**Material shown**:
----------------------------------------
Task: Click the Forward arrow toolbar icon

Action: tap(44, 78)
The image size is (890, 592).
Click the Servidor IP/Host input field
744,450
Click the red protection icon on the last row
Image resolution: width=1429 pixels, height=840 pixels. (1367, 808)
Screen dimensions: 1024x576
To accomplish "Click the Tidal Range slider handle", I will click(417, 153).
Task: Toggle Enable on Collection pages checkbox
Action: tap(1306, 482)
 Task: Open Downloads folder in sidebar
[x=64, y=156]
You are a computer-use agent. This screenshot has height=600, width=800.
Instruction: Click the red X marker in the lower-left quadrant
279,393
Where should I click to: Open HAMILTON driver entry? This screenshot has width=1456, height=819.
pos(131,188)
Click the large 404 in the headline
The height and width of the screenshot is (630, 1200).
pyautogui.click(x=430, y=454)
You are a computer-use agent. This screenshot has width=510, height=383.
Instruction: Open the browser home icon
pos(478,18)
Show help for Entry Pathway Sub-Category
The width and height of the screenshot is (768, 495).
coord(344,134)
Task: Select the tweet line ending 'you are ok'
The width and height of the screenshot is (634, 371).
----------------------------------------
**What you are asked to do**: Reproduce the listing above in full, replacing each occurrence of "Instruction" with "Command" and changing nothing else.

**Solved problem**:
Task: Click the Forward arrow toolbar icon

Action: tap(44, 78)
The image size is (890, 592).
Click the Servidor IP/Host input field
744,450
Click the red protection icon on the last row
Image resolution: width=1429 pixels, height=840 pixels. (1367, 808)
Screen dimensions: 1024x576
To accomplish "Click the Tidal Range slider handle", I will click(417, 153).
Task: Toggle Enable on Collection pages checkbox
Action: tap(1306, 482)
 Task: Open Downloads folder in sidebar
[x=64, y=156]
You are a computer-use agent. This screenshot has height=600, width=800.
Command: Click the red X marker in the lower-left quadrant
279,393
Where should I click to: Open HAMILTON driver entry? This screenshot has width=1456, height=819.
pos(131,188)
Click the large 404 in the headline
The height and width of the screenshot is (630, 1200).
pyautogui.click(x=430, y=454)
You are a computer-use agent. This screenshot has width=510, height=383.
Command: Open the browser home icon
pos(478,18)
Show help for Entry Pathway Sub-Category
The width and height of the screenshot is (768, 495).
coord(344,134)
Task: Select the tweet line ending 'you are ok'
The width and height of the screenshot is (634, 371).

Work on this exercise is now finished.